Esta tarde encenderán en Madrid las famosas luces de Navidad. La próxima semana, aprovechando el largo puente de la Constitución y la Imaculada, las calles se inundarán de visitantes ansiosos de contemplarlas. Será difícil dar un paso por el centro. Por eso, ayer por la tarde me acerqué a algunos lugares cercanos a mi casa antes de que el gentío me disuada de hacerlo. Me picaba la curiosidad. Hice algunas fotos con el móvil. Hacía una fresca y apacible tarde otoñal. Los alumbrados públicos estaban ya listos. En algunos centros privados (por ejemplo, el impresionante hotel Four Seasons o El Corte Inglés de Sol), los técnicos estaban todavía dando los últimos toques a la decoración.
A partir de esta noche, la ciudad se vestirá de gala. Durante unos 40 días pensaremos que el mundo es -o puede ser- más luminoso y bello de lo que vemos a diario. Por unas semanas pondremos en sordina las noticias de guerras, corrupción y escándalos y nos refugiaremos en un nido de colores que nos retrotrae a la infancia. Podría ser también una anticipación de un futuro mejor, pero no es eso lo que piensa la mayoría de los españoles, que considera que dentro de diez años habrá más desempleo, más cáncer, más consumo de drogas… y más soledad. Si el futuro da miedo, la tentación es refugiarse en el pasado, pero ya sabemos que las vías regresivas no suelen ser la solución.

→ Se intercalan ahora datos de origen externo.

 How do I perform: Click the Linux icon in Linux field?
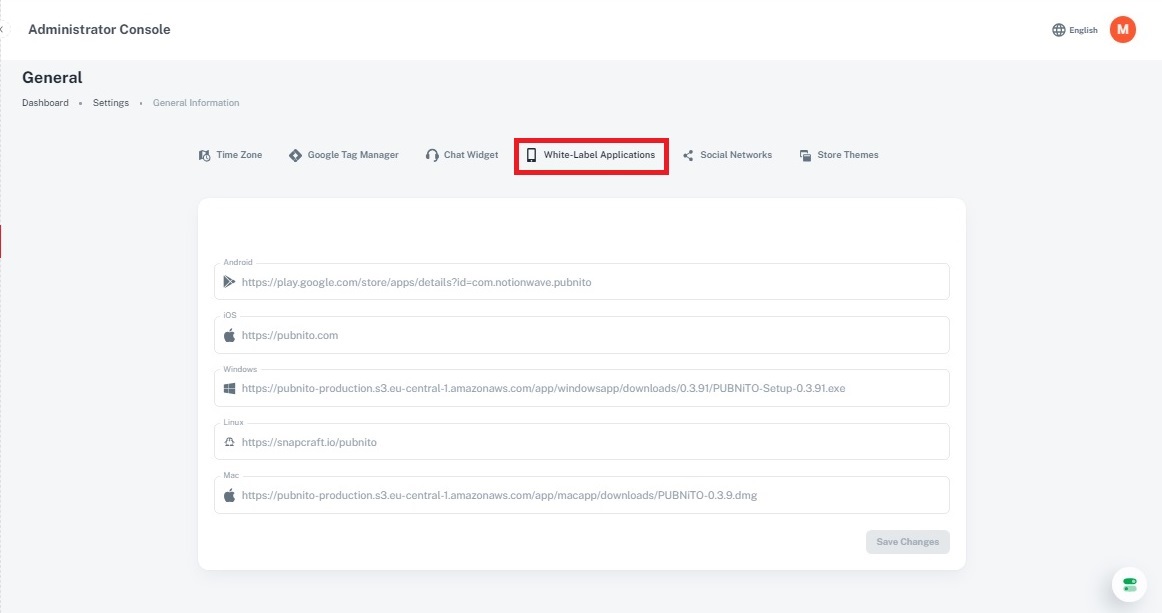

De lo que sí estamos seguros es de que, a partir del solsticio de invierno, la luz del día irá ganando tiempo a las sombras de la noche. El Sol Invictus se alzará como dios poderoso. Y nosotros, cual romanos del siglo XXI, recuperaremos un poco la alegría que nos ha robado el otoño terminal. Las luces que se encenderán esta noche serán como luciérnagas que nos preparan para el estallido del astro rey. No importa que la vida cotidiana siga discurriendo por derroteros más prosaicos. Muchos viajarán al centro de Madrid “para ver las luces”, como si ese gesto, acompañado por un baño de masas, fuera un lenitivo para el dolor gris de una vida rutinaria y a menudo mediocre.
“Pues este año hay más luces y más bonitas”, dirán algunas señoras entradas en años y kilos. “Vaya derroche innecesario”, mascullará un joven mochilero que pasea aprisa por la Gran Vía. “Me temo el aluvión de gente”, se quejará uno de los empleados de Primark o de Zara, que se prepara resignado para una horda de compradores compulsivos, mientras sus jefes hacen cálculos de ventas y beneficios. Llegadas estas fechas, se pone en marcha la “operación Navidad”, aunque los comercios hace semanas que llevan engrasando sus mecanismos.
Mientras todo esto sucede en las calles, los cristianos nos disponemos a terminar el año litúrgico y comenzar el tiempo de Adviento. Para la sociedad del consumo no existe ninguna preparación. Nos zambullimos en la Navidad comercial de la noche a la mañana. Los cristianos no lo tenemos fácil. Mientras todos los signos externos nos dicen que “ya es Navidad en El Corte Inglés”, nosotros nos esforzamos por prepararnos durante cuatro semanas. La brecha es evidente y casi inevitable. Quizás la única solución es incorporar el estallido luminoso de las calles a nuestro itinerario espiritual. Si a la mayoría de las personas les atrae tanto la decoración navideña -aunque no faltan detractores más o menos combativos- aprovechemos este deseo para hacerles ver que hay una luz más discreta que llega adonde no llega ninguno de los árboles luminosos de Sol o de Cibeles.
Esta luz discreta no se enciende en las calles y plazas de nuestras ciudades, sino en la cueva silente de nuestro corazón, allí donde percibimos nuestras sombras y tocamos las telarañas de nuestras preguntas, perplejidades e incertidumbres. A Dios le gustan estas cavidades interiores. No pasa nada grave si nos atrevemos a explorarlas durante estos días. O quizá sí. Podemos comprender por qué la Iglesia de los primeros siglos hizo coincidir la celebración de la Navidad con la fiesta del Sol Invictus. Es evidente quién es el Sol para nosotros.